Hey guys! We’ve got another healthy anti-inflam meal for you! We call this one the Healthy Kick Power Bowl. This vegan dish can satisfy all types of people. It being filling and nutrient dense you can be sure you’re doing something good for your body and your taste buds. So please enjoy.

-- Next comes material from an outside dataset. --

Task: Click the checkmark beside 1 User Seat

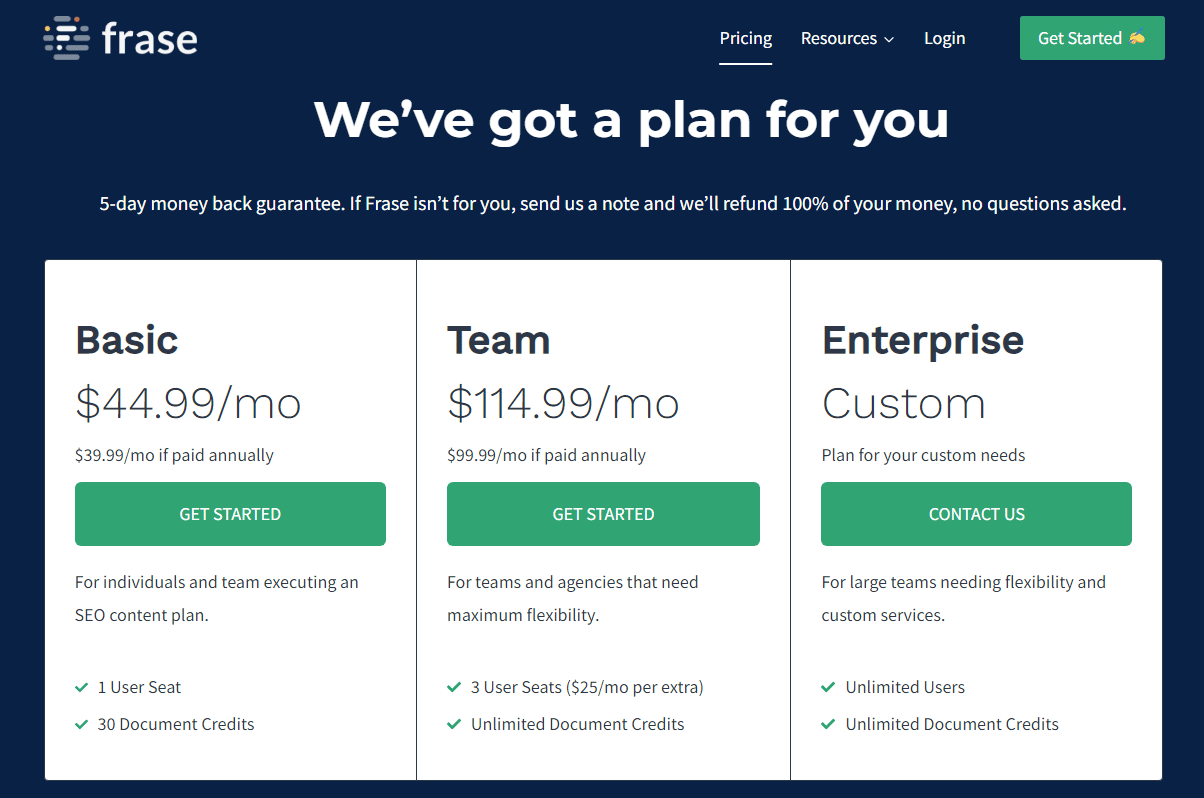Action: (82, 687)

Again check out www.prairiesunhealing.ca for all your pain needs and order one of our amazing salves today. Also check out all the amazing Skin Care. Please enjoy A Better Way.

Shopping List:
Rise – Black Beans – Kale – Onion – Garlic – Salsa Fresca – Corn – Carrot – Beets – Cumin – Basil – Ginger – Peanutbutter – Ricewine Vinegar – Soya Sauce – Love.

Ingredient Info:

Garlic-
Garlic is a tasty addition to just about any savory dish. Like onions and leeks, it contains diallyl disulfide, an anti-inflammatory compound that limits the effects of pro-inflammatory cytokines. Therefore, garlic can help fight inflammation and may even help prevent cartilage damage from arthritis.

Onion-
Onions are considered an anti-inflammatory food contain the flavonoid quercetin that acts as an anti-inflammatory in the body, inhibits low-density lipoprotein oxidation (an important reaction in the atherosclerosis and coronary heart disease), and protects and regenerates vitamin E (a powerful antioxidant).

Kale-
Vitamin K, an anti-inflammatory powerhouse, can be found in most dark leafy greens, like kale. A single cup of kale provides 10 percent of the recommended daily amount of anti-inflammatory omega-3’s.

Corn-
Reduces the risk of Anemia. Corn is rich is in Vitamin B12, folic acid and iron which helps in the production of red blood cells in the body.

Black Beans-
The fiber, potassium, folate, vitamin B6, and phytonutrient content of black beans, coupled with its lack of cholesterol, all support heart health. This fiber helps lower the total amount of cholesterol in the blood and decrease the risk of heart disease.

Tomato-
The tomato is a nutritional powerhouse. Tomatoes are high in vitamin C, potassium, and lycopene, an antioxidant with impressive anti-inflammatory properties

Beets-
Beets contain pigments called betalains, which may potentially possess a number of anti-inflammatory properties.

Carrots-
Carrots Pack Anti-Arthritis Vitamin A and Beta-carotene. Add carrots, squash, and sweet potatoes to your anti-arthritis shopping list, too. These and other orange-hued vegetables are rich in vitamin A and beta-carotene, both of which are believed to fight inflammation.

Cumin-
The active ingredients in cumin seeds have an anti-inflammatory, antiseptic effect. This means that if you have pain or inflammation that trigger other conditions, cumin in your diet may counter the effects.

Basil-
The anti-inflammatory properties of basil may help lower risk of heart disease, rheumatoid arthritis and inflammatory bowel conditions.

Ginger-
Ginger is a popular spice. It is high in gingerol, a substance with powerful anti-inflammatory and antioxidant properties.